Mario Cantalapiedra – Economista

Allá por el mes de junio de 2013, ya me pronuncié en el blog sobre mi desacuerdo con la medida que se imponía desde la Administración Pública de obligar a los proveedores con facturas vencidas que deseaban adherirse a los planes de pago de entidades locales y comunidades autónomas, de renunciar al cobro de los intereses de demora a los que tuviesen derecho. De este modo, la financiación “extra” les salía gratis a ayuntamientos y comunidades autónomas, además de que transmitían un mal ejemplo al sector privado en su conjunto por no respetar el derecho legal a percibir dichos intereses, es decir, justo lo contrario de lo que nuestro país realmente necesita. Los planes fueron buenos, eso está claro, sobre todo para muchas pymes enfrascadas en situaciones límites de liquidez, pero sin respetar el derecho al cobro de intereses de demora, es como si no estuviesen “completos”. En este sentido, es importante recordar lo que a efectos de estos intereses señala el artículo 5 de vigente Ley 3/2004 de 29 de diciembre, por la que se establecen medidas de lucha contra la morosidad en las operaciones comerciales:

El obligado al pago de la deuda dineraria surgida como contraprestación en operaciones comerciales incurrirá en mora y deberá pagar el interés pactado en el contrato o el fijado por esta Ley automáticamente por el mero incumplimiento del pago en el plazo pactado o legalmente establecido, sin necesidad de aviso de vencimiento ni intimación alguna por parte del acreedor”.

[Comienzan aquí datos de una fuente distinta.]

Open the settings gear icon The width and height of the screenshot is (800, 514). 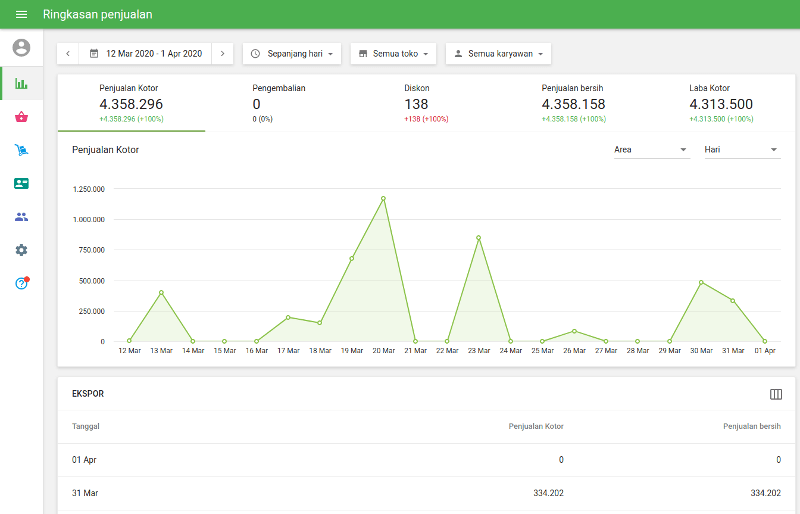21,250
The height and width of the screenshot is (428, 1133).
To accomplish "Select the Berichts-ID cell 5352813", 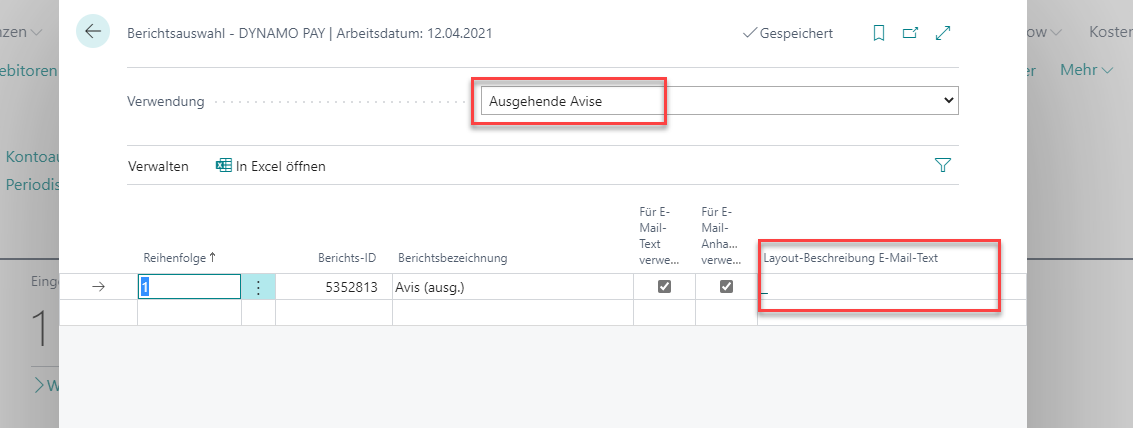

Pues bien, tengo que comentarte que una sentencia reciente del Juzgado de lo Contencioso-Administrativo número 6 de Valencia, de 31 de marzo, anunciada por el diario Expansión, ante la demanda de varias farmacias valencianas acogidas a los planes de pago a proveedores, en su caso, de la Comunidad Valenciana correspondientes a 2012 y 2013, establece como deben cobrar los intereses de demora a los que renunciaron en su día, porque así lo ampara el marco legal vigente.

Puesto que esta sentencia judicial es firme, se abre la puerta a reclamaciones de más proveedores que también se vieron “obligados” a renunciar a cobrar intereses de demora. Ahora se trata de ver, desde el ámbito público, de dónde se saca el dinero necesario para afrontar las reclamaciones que puedan ir surgiendo, a buen seguro no será una tarea sencilla.